There is an increasing trend of being overweight and obese in school-aged children, mainly attributable to reduced physical activity. Focus on reducing obesity and improving diet and physical activity is therefore a priority. Obesity is a nutritional disorder and is a major risk factor for cardiovascular disease in adulthood. Obesity is also implicated in the development of insulin resistance limiting the body's ability to absorb glucose.
Studies indicate that children have too much fat in their diets. Eating diets high in fat and being less physically active leads to positive energy balance which may be a predisposition to lifelong health problems (for example, hyperlipidemia, cardiovascular problems, type 2 diabetes mellitus and obesity) in older adult years.
Dental caries are caused by over indulging in sugary foods such as soft drinks and confectionery may predispose school aged children to poor dental health. The risk of tooth decay is greatest with the consumption of large amounts of sticky sugary and starchy foods that stick to the teeth (or example, sweets, sodas, lollies, and candies).
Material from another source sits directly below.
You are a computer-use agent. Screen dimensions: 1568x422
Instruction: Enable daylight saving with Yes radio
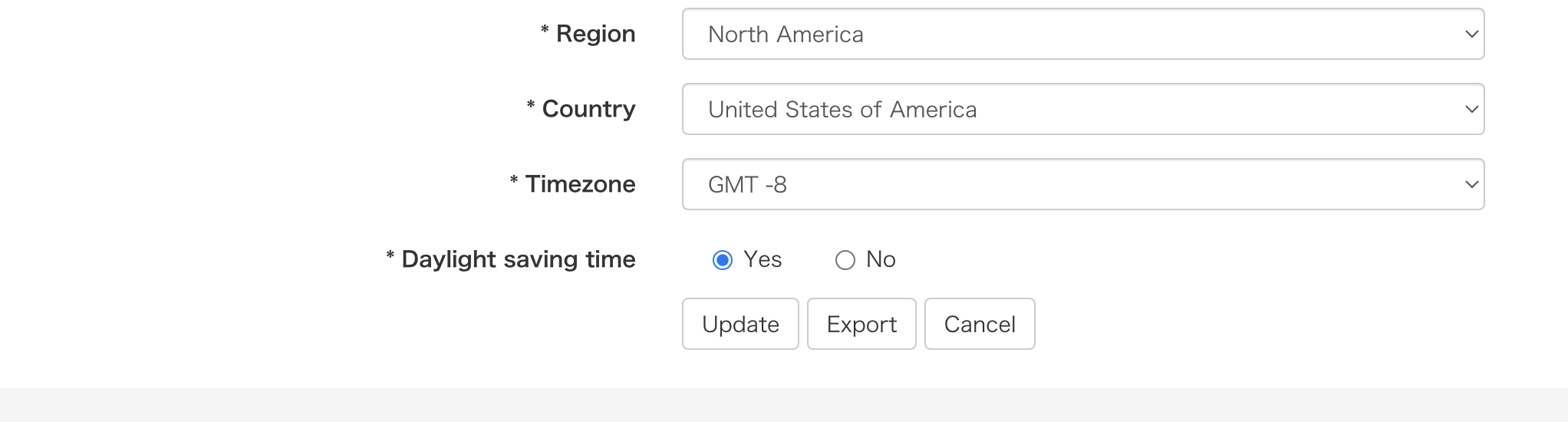point(723,260)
Iron-deficiency anaemia may develop in children whose diet is iron-deficient. Iron is an oxygen-carrying component of blood. Anaemia in school-aged children may result in deleterious effects including lower school achievement due to impaired cognitive development, poor attention rate and general fatigue. A study involving 5398 children between the ages of 6 and 16 in the United States, found that lower standardised maths test scores were found among those with iron deficiency. Children deficient in iron were twice as likely to score below average on math tests, this finding was more pronounced among girls.